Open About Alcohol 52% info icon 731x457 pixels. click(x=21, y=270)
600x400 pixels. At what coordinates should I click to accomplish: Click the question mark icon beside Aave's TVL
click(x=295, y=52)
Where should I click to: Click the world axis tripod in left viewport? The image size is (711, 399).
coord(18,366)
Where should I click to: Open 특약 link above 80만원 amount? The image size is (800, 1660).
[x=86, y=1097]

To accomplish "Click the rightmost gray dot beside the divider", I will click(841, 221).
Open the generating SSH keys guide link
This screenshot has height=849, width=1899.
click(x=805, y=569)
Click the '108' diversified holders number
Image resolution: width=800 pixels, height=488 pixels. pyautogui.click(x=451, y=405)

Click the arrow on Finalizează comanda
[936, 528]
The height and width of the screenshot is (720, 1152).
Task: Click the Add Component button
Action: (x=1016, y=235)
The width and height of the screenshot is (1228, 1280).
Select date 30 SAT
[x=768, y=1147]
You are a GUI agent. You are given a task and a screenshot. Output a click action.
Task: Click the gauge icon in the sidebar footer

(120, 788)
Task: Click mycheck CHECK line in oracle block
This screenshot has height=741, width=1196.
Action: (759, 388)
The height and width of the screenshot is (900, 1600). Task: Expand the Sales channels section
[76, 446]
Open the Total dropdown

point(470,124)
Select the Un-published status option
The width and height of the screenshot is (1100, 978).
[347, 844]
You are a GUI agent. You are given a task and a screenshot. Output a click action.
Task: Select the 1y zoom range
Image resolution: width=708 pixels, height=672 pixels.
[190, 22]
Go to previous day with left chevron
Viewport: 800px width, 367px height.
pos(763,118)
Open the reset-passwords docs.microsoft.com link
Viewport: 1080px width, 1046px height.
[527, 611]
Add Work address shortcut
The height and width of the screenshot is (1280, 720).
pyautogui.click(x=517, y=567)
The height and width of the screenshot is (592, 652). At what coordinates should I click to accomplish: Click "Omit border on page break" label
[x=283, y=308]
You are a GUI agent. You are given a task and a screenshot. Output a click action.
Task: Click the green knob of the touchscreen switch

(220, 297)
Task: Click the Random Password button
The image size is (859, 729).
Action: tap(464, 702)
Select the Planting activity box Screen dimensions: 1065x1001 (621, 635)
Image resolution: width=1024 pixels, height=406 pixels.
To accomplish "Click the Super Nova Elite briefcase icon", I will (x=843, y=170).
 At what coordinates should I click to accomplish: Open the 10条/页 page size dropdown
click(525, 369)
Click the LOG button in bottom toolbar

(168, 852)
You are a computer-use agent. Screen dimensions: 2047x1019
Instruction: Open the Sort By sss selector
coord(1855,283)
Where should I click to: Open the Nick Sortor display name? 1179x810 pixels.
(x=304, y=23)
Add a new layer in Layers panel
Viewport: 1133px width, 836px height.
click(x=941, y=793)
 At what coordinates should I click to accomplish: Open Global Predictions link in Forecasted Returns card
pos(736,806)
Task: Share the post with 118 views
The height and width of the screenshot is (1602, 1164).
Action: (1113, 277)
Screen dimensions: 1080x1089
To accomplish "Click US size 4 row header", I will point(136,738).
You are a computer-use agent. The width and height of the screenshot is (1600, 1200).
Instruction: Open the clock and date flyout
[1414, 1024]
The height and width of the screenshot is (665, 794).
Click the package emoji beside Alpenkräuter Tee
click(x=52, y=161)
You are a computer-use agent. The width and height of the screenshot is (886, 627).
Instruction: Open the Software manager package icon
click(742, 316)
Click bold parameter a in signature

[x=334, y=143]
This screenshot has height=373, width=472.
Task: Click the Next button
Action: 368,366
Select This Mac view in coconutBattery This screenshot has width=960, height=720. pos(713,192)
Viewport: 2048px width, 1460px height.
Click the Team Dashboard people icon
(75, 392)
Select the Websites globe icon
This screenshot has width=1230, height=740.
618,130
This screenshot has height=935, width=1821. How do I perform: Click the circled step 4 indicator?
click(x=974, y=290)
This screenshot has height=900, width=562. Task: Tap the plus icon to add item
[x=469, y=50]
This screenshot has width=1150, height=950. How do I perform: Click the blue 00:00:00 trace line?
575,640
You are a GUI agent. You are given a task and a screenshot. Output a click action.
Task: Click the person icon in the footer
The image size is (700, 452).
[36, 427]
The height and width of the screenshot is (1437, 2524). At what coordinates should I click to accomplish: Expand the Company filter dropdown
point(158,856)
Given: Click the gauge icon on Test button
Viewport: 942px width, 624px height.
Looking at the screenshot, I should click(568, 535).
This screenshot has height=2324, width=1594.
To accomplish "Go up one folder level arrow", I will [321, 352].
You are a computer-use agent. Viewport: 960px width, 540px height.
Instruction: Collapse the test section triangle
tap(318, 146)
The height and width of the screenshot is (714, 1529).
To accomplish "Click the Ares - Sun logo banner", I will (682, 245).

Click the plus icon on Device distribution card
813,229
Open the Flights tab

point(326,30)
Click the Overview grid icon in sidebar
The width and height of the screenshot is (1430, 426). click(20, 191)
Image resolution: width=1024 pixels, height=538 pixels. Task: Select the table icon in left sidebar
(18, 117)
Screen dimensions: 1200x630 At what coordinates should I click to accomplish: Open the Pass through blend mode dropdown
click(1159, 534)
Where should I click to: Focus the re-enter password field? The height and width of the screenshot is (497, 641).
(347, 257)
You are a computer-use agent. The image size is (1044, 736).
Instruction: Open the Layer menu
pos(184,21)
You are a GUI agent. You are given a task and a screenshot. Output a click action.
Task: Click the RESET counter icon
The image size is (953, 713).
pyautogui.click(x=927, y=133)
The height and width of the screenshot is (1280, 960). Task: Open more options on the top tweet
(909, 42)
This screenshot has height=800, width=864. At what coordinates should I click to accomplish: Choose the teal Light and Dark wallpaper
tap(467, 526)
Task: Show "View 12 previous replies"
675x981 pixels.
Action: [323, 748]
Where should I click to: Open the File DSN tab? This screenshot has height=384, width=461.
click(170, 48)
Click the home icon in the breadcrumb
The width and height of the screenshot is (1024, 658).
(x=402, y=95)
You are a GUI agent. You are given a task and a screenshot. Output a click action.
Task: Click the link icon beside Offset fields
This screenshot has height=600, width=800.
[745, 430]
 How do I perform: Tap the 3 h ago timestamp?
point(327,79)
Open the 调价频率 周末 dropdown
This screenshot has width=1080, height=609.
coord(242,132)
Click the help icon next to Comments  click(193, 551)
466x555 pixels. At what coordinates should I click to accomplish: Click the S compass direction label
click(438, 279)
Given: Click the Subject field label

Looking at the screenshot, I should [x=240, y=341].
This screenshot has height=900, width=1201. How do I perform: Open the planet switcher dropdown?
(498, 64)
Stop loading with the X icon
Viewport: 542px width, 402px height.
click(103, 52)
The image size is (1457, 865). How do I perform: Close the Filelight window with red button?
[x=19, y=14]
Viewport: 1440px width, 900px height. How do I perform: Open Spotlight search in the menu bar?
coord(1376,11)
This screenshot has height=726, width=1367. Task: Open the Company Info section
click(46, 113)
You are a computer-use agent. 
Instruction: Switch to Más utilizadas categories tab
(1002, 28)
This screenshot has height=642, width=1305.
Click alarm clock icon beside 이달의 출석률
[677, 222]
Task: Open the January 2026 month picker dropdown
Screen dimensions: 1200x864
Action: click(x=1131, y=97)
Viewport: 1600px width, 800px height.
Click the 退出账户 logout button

· · ·

→ TASK OBJECTIVE
Extract every entry above as it appears.

→ OUTPUT
Open About Alcohol 52% info icon 731x457 pixels. click(x=21, y=270)
600x400 pixels. At what coordinates should I click to accomplish: Click the question mark icon beside Aave's TVL
click(x=295, y=52)
Where should I click to: Click the world axis tripod in left viewport? The image size is (711, 399).
coord(18,366)
Where should I click to: Open 특약 link above 80만원 amount? The image size is (800, 1660).
[x=86, y=1097]

To accomplish "Click the rightmost gray dot beside the divider", I will click(841, 221).
Open the generating SSH keys guide link
This screenshot has height=849, width=1899.
click(x=805, y=569)
Click the '108' diversified holders number
Image resolution: width=800 pixels, height=488 pixels. pyautogui.click(x=451, y=405)

Click the arrow on Finalizează comanda
[936, 528]
The height and width of the screenshot is (720, 1152).
Task: Click the Add Component button
Action: (x=1016, y=235)
The width and height of the screenshot is (1228, 1280).
Select date 30 SAT
[x=768, y=1147]
You are a GUI agent. You are given a task and a screenshot. Output a click action.
Task: Click the gauge icon in the sidebar footer

(120, 788)
Task: Click mycheck CHECK line in oracle block
This screenshot has height=741, width=1196.
Action: (759, 388)
The height and width of the screenshot is (900, 1600). Task: Expand the Sales channels section
[76, 446]
Open the Total dropdown

point(470,124)
Select the Un-published status option
The width and height of the screenshot is (1100, 978).
[347, 844]
You are a GUI agent. You are given a task and a screenshot. Output a click action.
Task: Select the 1y zoom range
Image resolution: width=708 pixels, height=672 pixels.
[190, 22]
Go to previous day with left chevron
Viewport: 800px width, 367px height.
pos(763,118)
Open the reset-passwords docs.microsoft.com link
Viewport: 1080px width, 1046px height.
[527, 611]
Add Work address shortcut
The height and width of the screenshot is (1280, 720).
pyautogui.click(x=517, y=567)
The height and width of the screenshot is (592, 652). At what coordinates should I click to accomplish: Click "Omit border on page break" label
[x=283, y=308]
You are a GUI agent. You are given a task and a screenshot. Output a click action.
Task: Click the green knob of the touchscreen switch

(220, 297)
Task: Click the Random Password button
The image size is (859, 729).
Action: tap(464, 702)
Select the Planting activity box Screen dimensions: 1065x1001 (621, 635)
Image resolution: width=1024 pixels, height=406 pixels.
To accomplish "Click the Super Nova Elite briefcase icon", I will (x=843, y=170).
 At what coordinates should I click to accomplish: Open the 10条/页 page size dropdown
click(525, 369)
Click the LOG button in bottom toolbar

(168, 852)
You are a computer-use agent. Screen dimensions: 2047x1019
Instruction: Open the Sort By sss selector
coord(1855,283)
Where should I click to: Open the Nick Sortor display name? 1179x810 pixels.
(x=304, y=23)
Add a new layer in Layers panel
Viewport: 1133px width, 836px height.
click(x=941, y=793)
 At what coordinates should I click to accomplish: Open Global Predictions link in Forecasted Returns card
pos(736,806)
Task: Share the post with 118 views
The height and width of the screenshot is (1602, 1164).
Action: (1113, 277)
Screen dimensions: 1080x1089
To accomplish "Click US size 4 row header", I will point(136,738).
You are a computer-use agent. The width and height of the screenshot is (1600, 1200).
Instruction: Open the clock and date flyout
[1414, 1024]
The height and width of the screenshot is (665, 794).
Click the package emoji beside Alpenkräuter Tee
click(x=52, y=161)
You are a computer-use agent. The width and height of the screenshot is (886, 627).
Instruction: Open the Software manager package icon
click(742, 316)
Click bold parameter a in signature

[x=334, y=143]
This screenshot has height=373, width=472.
Task: Click the Next button
Action: 368,366
Select This Mac view in coconutBattery This screenshot has width=960, height=720. pos(713,192)
Viewport: 2048px width, 1460px height.
Click the Team Dashboard people icon
(75, 392)
Select the Websites globe icon
This screenshot has width=1230, height=740.
618,130
This screenshot has height=935, width=1821. How do I perform: Click the circled step 4 indicator?
click(x=974, y=290)
This screenshot has height=900, width=562. Task: Tap the plus icon to add item
[x=469, y=50]
This screenshot has width=1150, height=950. How do I perform: Click the blue 00:00:00 trace line?
575,640
You are a GUI agent. You are given a task and a screenshot. Output a click action.
Task: Click the person icon in the footer
The image size is (700, 452).
[36, 427]
The height and width of the screenshot is (1437, 2524). At what coordinates should I click to accomplish: Expand the Company filter dropdown
point(158,856)
Given: Click the gauge icon on Test button
Viewport: 942px width, 624px height.
Looking at the screenshot, I should click(568, 535).
This screenshot has height=2324, width=1594.
To accomplish "Go up one folder level arrow", I will [321, 352].
You are a computer-use agent. Viewport: 960px width, 540px height.
Instruction: Collapse the test section triangle
tap(318, 146)
The height and width of the screenshot is (714, 1529).
To accomplish "Click the Ares - Sun logo banner", I will (682, 245).

Click the plus icon on Device distribution card
813,229
Open the Flights tab

point(326,30)
Click the Overview grid icon in sidebar
The width and height of the screenshot is (1430, 426). click(20, 191)
Image resolution: width=1024 pixels, height=538 pixels. Task: Select the table icon in left sidebar
(18, 117)
Screen dimensions: 1200x630 At what coordinates should I click to accomplish: Open the Pass through blend mode dropdown
click(1159, 534)
Where should I click to: Focus the re-enter password field? The height and width of the screenshot is (497, 641).
(347, 257)
You are a computer-use agent. The image size is (1044, 736).
Instruction: Open the Layer menu
pos(184,21)
You are a GUI agent. You are given a task and a screenshot. Output a click action.
Task: Click the RESET counter icon
The image size is (953, 713).
pyautogui.click(x=927, y=133)
The height and width of the screenshot is (1280, 960). Task: Open more options on the top tweet
(909, 42)
This screenshot has height=800, width=864. At what coordinates should I click to accomplish: Choose the teal Light and Dark wallpaper
tap(467, 526)
Task: Show "View 12 previous replies"
675x981 pixels.
Action: [323, 748]
Where should I click to: Open the File DSN tab? This screenshot has height=384, width=461.
click(170, 48)
Click the home icon in the breadcrumb
The width and height of the screenshot is (1024, 658).
(x=402, y=95)
You are a GUI agent. You are given a task and a screenshot. Output a click action.
Task: Click the link icon beside Offset fields
This screenshot has height=600, width=800.
[745, 430]
 How do I perform: Tap the 3 h ago timestamp?
point(327,79)
Open the 调价频率 周末 dropdown
This screenshot has width=1080, height=609.
coord(242,132)
Click the help icon next to Comments  click(193, 551)
466x555 pixels. At what coordinates should I click to accomplish: Click the S compass direction label
click(438, 279)
Given: Click the Subject field label

Looking at the screenshot, I should [x=240, y=341].
This screenshot has height=900, width=1201. How do I perform: Open the planet switcher dropdown?
(498, 64)
Stop loading with the X icon
Viewport: 542px width, 402px height.
click(103, 52)
The image size is (1457, 865). How do I perform: Close the Filelight window with red button?
[x=19, y=14]
Viewport: 1440px width, 900px height. How do I perform: Open Spotlight search in the menu bar?
coord(1376,11)
This screenshot has height=726, width=1367. Task: Open the Company Info section
click(46, 113)
You are a computer-use agent. 
Instruction: Switch to Más utilizadas categories tab
(1002, 28)
This screenshot has height=642, width=1305.
Click alarm clock icon beside 이달의 출석률
[677, 222]
Task: Open the January 2026 month picker dropdown
Screen dimensions: 1200x864
Action: click(x=1131, y=97)
Viewport: 1600px width, 800px height.
Click the 退出账户 logout button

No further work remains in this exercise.